Recently, I was working with power towers. I was interested in $x^x$; it is easy to know its derivative, but I wanted to find its integral. Here's what I found. Please let me know if it is right or wrong.
We have $$x^x = e^{x\ln(x)}$$
Now, $e^{x \ln x}$ is same as writing $ e^{\left(\sqrt{x\ln x}\right)^2}$.
We know that,
\begin{align}\int e^{x^2} \,dx &= \frac {\sqrt\pi}{2} \operatorname{erfi}(x) +c\\[5pt]

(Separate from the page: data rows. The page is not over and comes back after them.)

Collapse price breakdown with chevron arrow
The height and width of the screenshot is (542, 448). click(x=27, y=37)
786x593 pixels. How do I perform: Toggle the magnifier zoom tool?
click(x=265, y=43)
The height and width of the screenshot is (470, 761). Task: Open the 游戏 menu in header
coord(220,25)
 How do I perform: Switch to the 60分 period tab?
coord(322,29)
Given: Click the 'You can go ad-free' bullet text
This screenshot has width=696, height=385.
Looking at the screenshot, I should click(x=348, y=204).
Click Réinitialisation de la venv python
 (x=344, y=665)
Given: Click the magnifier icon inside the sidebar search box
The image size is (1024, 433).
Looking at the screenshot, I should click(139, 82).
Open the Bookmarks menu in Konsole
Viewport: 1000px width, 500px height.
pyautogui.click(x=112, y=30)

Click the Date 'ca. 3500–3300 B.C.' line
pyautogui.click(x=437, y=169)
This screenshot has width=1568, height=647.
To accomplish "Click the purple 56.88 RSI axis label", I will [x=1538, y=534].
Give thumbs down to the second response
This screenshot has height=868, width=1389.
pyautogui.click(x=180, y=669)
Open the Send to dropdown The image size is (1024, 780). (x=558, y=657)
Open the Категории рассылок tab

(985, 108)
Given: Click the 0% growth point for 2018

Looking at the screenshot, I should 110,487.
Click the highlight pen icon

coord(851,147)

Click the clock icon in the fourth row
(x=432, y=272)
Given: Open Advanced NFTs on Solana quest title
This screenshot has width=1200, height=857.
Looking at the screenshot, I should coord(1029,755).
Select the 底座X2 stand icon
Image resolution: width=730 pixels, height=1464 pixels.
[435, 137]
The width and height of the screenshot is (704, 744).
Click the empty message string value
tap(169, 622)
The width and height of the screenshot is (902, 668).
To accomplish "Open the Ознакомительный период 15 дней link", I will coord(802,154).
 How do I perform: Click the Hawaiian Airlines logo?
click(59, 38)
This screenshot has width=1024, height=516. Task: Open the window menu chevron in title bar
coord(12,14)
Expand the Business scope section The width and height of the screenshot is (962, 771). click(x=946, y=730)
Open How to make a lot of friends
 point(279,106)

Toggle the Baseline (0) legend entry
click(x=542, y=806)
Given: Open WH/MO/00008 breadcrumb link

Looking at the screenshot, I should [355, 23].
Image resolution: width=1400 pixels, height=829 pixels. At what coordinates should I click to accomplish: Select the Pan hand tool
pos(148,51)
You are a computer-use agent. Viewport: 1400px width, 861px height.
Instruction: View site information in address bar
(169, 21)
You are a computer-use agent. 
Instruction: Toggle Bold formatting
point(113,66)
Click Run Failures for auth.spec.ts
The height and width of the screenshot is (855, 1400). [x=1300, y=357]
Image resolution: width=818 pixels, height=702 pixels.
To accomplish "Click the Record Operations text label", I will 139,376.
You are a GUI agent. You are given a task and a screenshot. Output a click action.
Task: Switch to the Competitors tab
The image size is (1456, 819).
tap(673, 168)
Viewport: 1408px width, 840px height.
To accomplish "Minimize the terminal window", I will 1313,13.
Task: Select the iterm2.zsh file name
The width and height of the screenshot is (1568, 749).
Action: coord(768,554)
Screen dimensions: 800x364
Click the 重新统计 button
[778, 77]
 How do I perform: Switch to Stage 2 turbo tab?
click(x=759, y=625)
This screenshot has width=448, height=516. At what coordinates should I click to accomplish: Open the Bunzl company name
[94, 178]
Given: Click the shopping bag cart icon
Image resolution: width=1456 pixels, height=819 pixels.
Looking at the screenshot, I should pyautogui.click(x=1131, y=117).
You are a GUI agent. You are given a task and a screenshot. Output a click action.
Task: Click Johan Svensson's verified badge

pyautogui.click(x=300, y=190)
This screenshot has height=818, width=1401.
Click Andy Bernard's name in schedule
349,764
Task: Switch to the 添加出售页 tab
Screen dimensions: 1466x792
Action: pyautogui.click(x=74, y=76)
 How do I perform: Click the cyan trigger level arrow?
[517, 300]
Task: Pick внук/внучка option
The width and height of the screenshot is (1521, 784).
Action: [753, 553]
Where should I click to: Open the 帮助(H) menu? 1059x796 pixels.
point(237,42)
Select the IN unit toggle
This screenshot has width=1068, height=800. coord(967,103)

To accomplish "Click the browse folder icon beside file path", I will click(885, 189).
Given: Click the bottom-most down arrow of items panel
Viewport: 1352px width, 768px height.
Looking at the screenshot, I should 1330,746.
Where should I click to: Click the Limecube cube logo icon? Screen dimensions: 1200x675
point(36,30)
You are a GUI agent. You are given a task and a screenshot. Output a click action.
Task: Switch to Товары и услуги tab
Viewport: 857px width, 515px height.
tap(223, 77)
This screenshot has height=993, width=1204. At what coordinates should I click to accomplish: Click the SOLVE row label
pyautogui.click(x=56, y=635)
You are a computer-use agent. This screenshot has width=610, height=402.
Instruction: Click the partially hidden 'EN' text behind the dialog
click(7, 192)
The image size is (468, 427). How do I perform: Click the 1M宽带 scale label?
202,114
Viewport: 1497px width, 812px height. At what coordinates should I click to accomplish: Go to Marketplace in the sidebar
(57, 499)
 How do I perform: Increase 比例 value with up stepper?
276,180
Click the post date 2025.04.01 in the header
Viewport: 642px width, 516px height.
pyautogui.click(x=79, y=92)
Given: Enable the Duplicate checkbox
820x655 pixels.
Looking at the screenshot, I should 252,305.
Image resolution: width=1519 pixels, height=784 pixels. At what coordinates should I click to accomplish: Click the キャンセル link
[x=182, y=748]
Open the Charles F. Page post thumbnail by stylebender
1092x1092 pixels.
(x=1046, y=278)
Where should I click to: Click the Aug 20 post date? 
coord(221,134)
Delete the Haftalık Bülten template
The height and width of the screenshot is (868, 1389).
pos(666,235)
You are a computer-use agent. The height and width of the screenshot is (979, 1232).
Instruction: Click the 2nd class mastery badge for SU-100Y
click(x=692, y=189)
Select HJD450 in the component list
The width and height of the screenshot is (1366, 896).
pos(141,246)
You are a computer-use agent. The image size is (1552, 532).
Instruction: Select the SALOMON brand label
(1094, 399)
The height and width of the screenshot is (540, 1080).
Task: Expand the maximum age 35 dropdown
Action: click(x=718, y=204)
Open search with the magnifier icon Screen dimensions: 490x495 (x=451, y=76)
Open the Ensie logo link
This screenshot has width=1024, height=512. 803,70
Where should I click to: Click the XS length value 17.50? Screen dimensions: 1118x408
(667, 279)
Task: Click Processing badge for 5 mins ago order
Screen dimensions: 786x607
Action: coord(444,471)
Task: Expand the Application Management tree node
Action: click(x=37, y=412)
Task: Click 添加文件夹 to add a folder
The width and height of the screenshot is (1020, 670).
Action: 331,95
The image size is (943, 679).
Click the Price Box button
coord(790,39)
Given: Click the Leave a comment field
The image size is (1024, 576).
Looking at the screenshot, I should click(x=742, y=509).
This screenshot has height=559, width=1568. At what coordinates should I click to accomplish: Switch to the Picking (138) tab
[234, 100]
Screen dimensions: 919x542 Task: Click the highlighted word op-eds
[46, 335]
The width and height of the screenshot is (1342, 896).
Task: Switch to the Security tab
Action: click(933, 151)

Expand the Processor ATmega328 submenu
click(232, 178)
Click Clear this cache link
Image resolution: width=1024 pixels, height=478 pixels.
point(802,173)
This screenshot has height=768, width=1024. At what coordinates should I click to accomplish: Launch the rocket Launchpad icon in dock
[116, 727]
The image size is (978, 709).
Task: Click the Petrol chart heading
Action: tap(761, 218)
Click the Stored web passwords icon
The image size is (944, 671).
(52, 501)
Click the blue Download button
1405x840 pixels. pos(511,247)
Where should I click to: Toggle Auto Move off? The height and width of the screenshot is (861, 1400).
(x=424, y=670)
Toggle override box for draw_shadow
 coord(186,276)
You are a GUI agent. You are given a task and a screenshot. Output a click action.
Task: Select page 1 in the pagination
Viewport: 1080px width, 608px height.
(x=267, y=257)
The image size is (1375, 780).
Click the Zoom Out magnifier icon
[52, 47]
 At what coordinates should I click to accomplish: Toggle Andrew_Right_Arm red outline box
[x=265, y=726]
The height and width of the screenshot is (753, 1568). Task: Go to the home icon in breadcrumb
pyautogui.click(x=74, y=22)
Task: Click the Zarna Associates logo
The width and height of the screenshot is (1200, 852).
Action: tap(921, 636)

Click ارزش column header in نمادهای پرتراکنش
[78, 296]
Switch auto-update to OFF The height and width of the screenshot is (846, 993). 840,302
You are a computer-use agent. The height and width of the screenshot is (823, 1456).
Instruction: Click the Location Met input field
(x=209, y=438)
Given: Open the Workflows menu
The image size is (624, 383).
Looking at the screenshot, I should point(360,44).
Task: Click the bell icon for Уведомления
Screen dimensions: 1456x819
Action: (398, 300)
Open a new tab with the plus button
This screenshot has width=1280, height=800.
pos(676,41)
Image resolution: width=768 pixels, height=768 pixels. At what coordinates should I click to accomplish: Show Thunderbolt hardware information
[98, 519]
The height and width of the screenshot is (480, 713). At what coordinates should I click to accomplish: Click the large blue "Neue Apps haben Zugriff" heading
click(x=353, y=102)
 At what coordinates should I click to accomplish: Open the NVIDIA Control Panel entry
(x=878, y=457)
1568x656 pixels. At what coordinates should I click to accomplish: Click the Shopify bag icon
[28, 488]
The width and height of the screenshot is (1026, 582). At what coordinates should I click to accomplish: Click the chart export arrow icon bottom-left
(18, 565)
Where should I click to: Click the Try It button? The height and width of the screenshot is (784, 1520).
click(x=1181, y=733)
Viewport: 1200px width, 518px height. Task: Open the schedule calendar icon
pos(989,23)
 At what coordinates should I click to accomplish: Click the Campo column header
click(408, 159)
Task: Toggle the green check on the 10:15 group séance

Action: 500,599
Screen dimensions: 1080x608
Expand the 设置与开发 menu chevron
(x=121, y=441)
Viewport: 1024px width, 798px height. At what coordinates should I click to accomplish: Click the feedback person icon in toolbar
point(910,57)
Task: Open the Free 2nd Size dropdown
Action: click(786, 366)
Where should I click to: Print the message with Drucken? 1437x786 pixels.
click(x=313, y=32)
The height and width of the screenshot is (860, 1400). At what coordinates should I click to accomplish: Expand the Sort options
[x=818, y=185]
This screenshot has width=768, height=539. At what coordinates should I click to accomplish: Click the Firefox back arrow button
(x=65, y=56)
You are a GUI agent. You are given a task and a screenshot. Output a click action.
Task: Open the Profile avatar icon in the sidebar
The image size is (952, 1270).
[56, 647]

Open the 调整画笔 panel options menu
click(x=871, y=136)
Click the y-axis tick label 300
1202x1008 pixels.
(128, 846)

\implies \int e^{\sqrt {(x \ln x)}^2}\, dx &= \frac {\frac {\sqrt\pi}{2}\operatorname{erfi}\left(\sqrt{x\ln x}\right)}{\frac {d\left(\sqrt{x \ln x}\right)}{dx}} +c
\end{align}
Comparing, we get,$$\int {x^x}\, dx = \frac {\frac {\sqrt\pi}{2}\operatorname{erfi}\left(\sqrt{x\ln x}\right)}{\frac {d\left(\sqrt{x \ln x}\right)}{dx}}+c $$
Simplifying, we get$$\int {x^x}\, dx = \frac {\sqrt{\pi x \ln x} \cdot \operatorname{erfi}\left(\sqrt{x \ln x}\right)}{1+\ln x} + c$$
Please help me know if it is correct/incorrect. Also, if correct, please tell me how to evaluate it by taking upper & lower limits.
Thanks !
The issue here is that $$\int e^{\left(\sqrt{x\ln x}\right)^2}\, dx = \frac {\frac {\sqrt\pi}{2}\operatorname{erfi}\left(\sqrt{x\ln x}\right)}{\frac {d\left(\sqrt{x \ln x}\right)}{dx}} +c$$ is not true. If we differentiate the right-hand side, we should obtain $e^{\left(\sqrt{x\ln x}\right)^2}$, but we don't. Instead, we get $$\frac{\sqrt{\pi} \operatorname{erfi}\left(\sqrt{x\ln x}\right)}{2\sqrt{x\ln x}} - \frac{\sqrt{\pi x\ln x}\operatorname{erfi}\left(\sqrt{x\ln x}\right)}{x\left(\ln x + 1\right)^2} + x^x, $$ see WolframAlpha. The issue is that there is no substitution that gives the change of variables $$\int e^{\left(\sqrt{x\ln x}\right)^2}\, dx \longrightarrow \int e^{x^{2}}\,dx.$$ We would need try to use the substitution \begin{align} u &= \sqrt{x\ln x}\\ du &= \frac{\ln x + 1}{2\sqrt{x\ln x}}\,dx \end{align} which will not give us the intended transformation.